Commented By: demostenes
On: May 14, 2012. 4:38 pm
Fantastic article... but he conveniently forgets to mention that this privatization has been widely questioned from all quarters in Peru, basically because they have not paid a dime to get all the assets from the former national port company of Callao, his company only put a promise to invest, "sometime" within the next 25 years (yes, I saw their presentation!), an ungulible amount of money... (hence the title "the port of The Future??). Also, he doesn't mention that as part of the package, they got a legal monopoly on grains and cars cargo, putting several local small stevedoring companies out of business overnight without compensation... the whole deal smells very fishy...(and it ain't the fish in the harbor!).
Commented By: JJCHAVEZ
On: May 14, 2012. 4:42 pm
a lot of talk about safety and other great things... but he doesnt mention the three union workers that have died in accidents since the company took over... one accident can happen, two is bad enough, three is a management fault!
Commented By: jimmyjames
On: May 14, 2012. 9:02 pm
"social RESPONSIBILITY". "SAYS" he listens..... WILL HE REPLY!?!?! The neighbors are SPEAKING
Commented By: Ronald
On: May 14, 2012. 9:13 pm
DPW (Muelle sur) moved 1.2 m TEU last year, APMT some 0.4 m. Total 1.6 m TEU. In 2006, container ships where bypassing Callao. In that year Callao moved 0.8 m TEU and was congested! In 4-5 years Callao will be moving some 4-5 million TEU and be the largest container port south of Panama! Can anyone imagine what the situation would be if ENAPU would still be managing Callao? Disaster!
Commented By: gongora.mb
On: May 17, 2012. 8:58 am
Thanks for your compliments towards Peruvians.

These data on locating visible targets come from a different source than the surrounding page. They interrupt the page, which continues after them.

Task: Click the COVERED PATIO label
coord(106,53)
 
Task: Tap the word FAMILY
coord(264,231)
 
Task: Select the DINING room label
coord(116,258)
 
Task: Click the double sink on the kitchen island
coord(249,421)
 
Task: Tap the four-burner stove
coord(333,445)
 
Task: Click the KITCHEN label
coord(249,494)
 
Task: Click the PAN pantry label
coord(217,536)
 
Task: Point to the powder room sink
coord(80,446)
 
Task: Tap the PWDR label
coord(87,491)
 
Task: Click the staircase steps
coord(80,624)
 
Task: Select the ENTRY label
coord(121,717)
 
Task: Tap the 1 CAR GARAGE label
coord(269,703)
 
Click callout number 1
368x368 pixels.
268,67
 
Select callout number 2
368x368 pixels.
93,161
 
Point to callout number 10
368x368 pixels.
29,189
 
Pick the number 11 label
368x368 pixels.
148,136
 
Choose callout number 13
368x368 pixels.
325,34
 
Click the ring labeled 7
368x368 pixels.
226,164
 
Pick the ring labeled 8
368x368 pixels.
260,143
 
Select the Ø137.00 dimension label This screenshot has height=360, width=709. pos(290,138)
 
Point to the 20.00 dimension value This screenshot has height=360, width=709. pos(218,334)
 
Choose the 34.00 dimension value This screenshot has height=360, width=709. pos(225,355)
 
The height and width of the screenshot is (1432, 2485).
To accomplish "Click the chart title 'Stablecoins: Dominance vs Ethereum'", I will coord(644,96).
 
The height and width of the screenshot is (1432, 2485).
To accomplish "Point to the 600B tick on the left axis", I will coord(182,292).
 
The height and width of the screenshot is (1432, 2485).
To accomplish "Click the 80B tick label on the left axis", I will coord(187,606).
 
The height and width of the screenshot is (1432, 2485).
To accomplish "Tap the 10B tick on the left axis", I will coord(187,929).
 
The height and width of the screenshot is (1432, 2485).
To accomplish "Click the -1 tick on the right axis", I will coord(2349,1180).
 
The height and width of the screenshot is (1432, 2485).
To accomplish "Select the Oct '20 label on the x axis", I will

We may be warmer than other Latinamericans mainly because we do not fear competition nor feel threatened by foreigners taking our jobs; unlike many of our regional neighbors, we are willing to share our knowledge and admit our limitations without any complex, and have a high teamworking spirit as long as we are treated with respect and consideration. WELCOME to the land of laborious people!!!
Commented By: leonori,
On: October 3, 2012. 1:11 pm
A GREAT WAY OF HAVING TALENTED AND GOOD PEOPLE IN PERU. WHAT A BLESSING, WE CAN ONLY BE THANKFUL.